WORK ORDER » Please repeat nothing except the lines from the one containing "You are a GUI" through the end of the records, exactly and without pictures.

** Opening STORED DATA block **

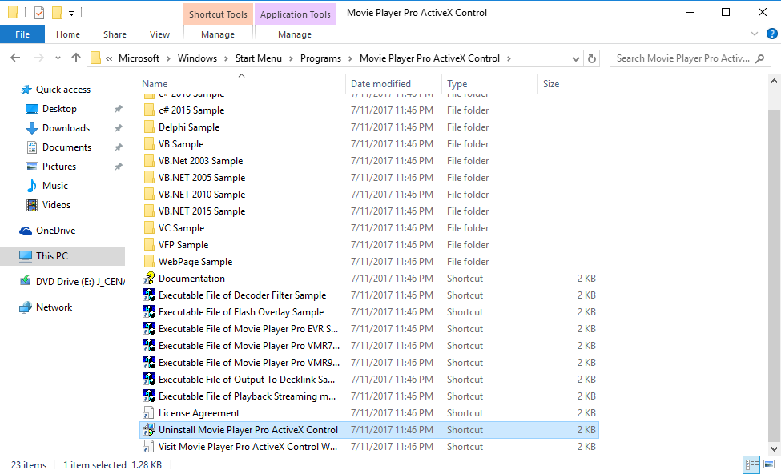This screenshot has width=781, height=474.
Task: Open the address bar path dropdown arrow
Action: point(575,58)
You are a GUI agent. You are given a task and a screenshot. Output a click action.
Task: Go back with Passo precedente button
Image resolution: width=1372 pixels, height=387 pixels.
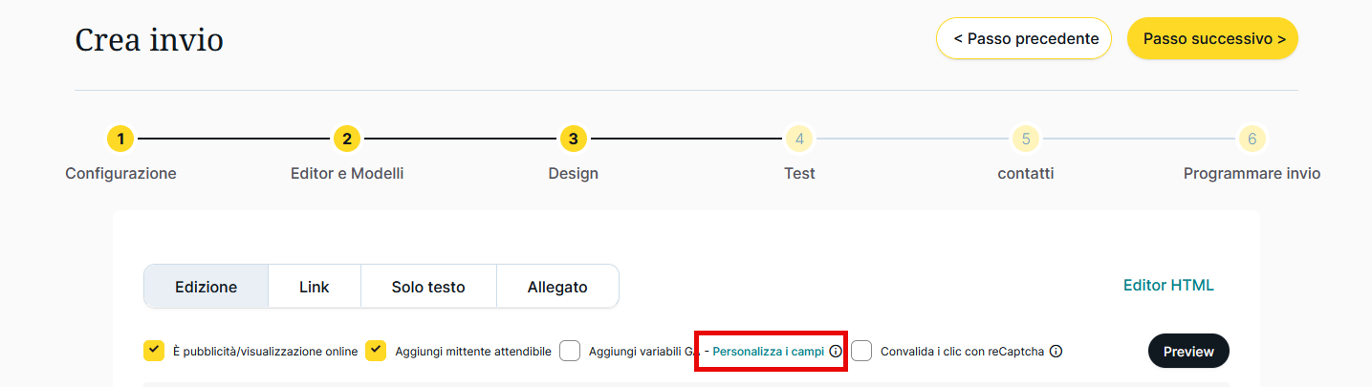[1024, 39]
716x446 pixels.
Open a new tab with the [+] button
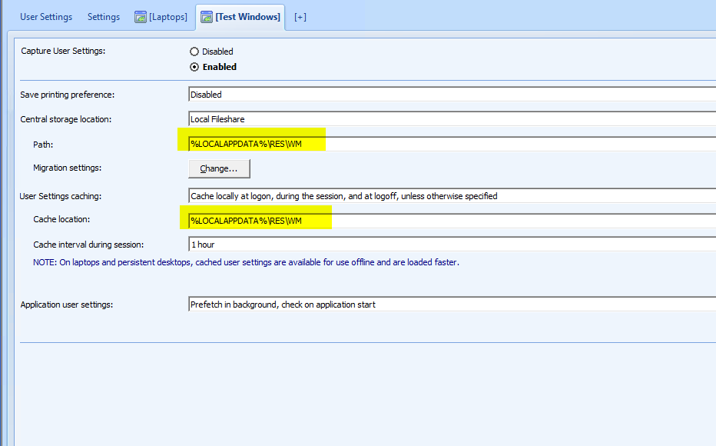click(300, 16)
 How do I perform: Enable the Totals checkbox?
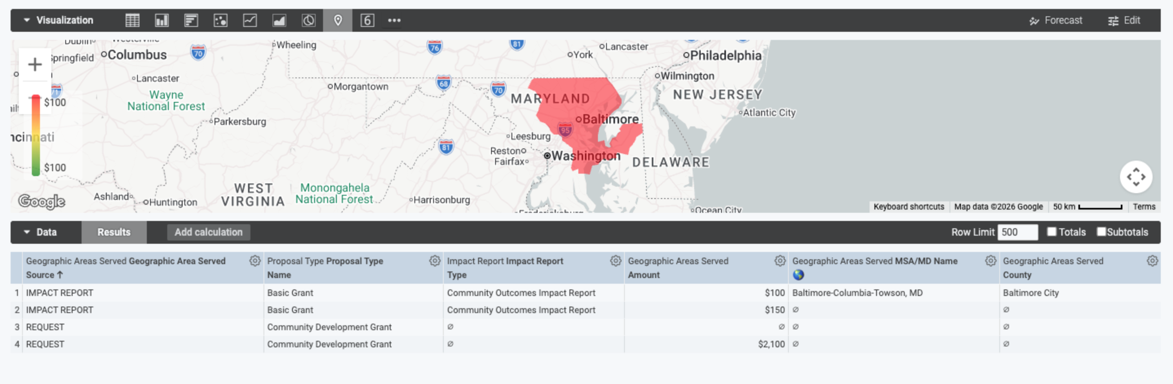click(x=1051, y=232)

** Closing STORED DATA block **

EXERCISE OUTPUT »
You are a GUI agent. You are given a task and a screenshot. Output a click action.
Task: Go back with Passo precedente button
Image resolution: width=1372 pixels, height=387 pixels.
[1024, 39]
716x446 pixels.
Open a new tab with the [+] button
click(300, 16)
 How do I perform: Enable the Totals checkbox?
click(x=1051, y=232)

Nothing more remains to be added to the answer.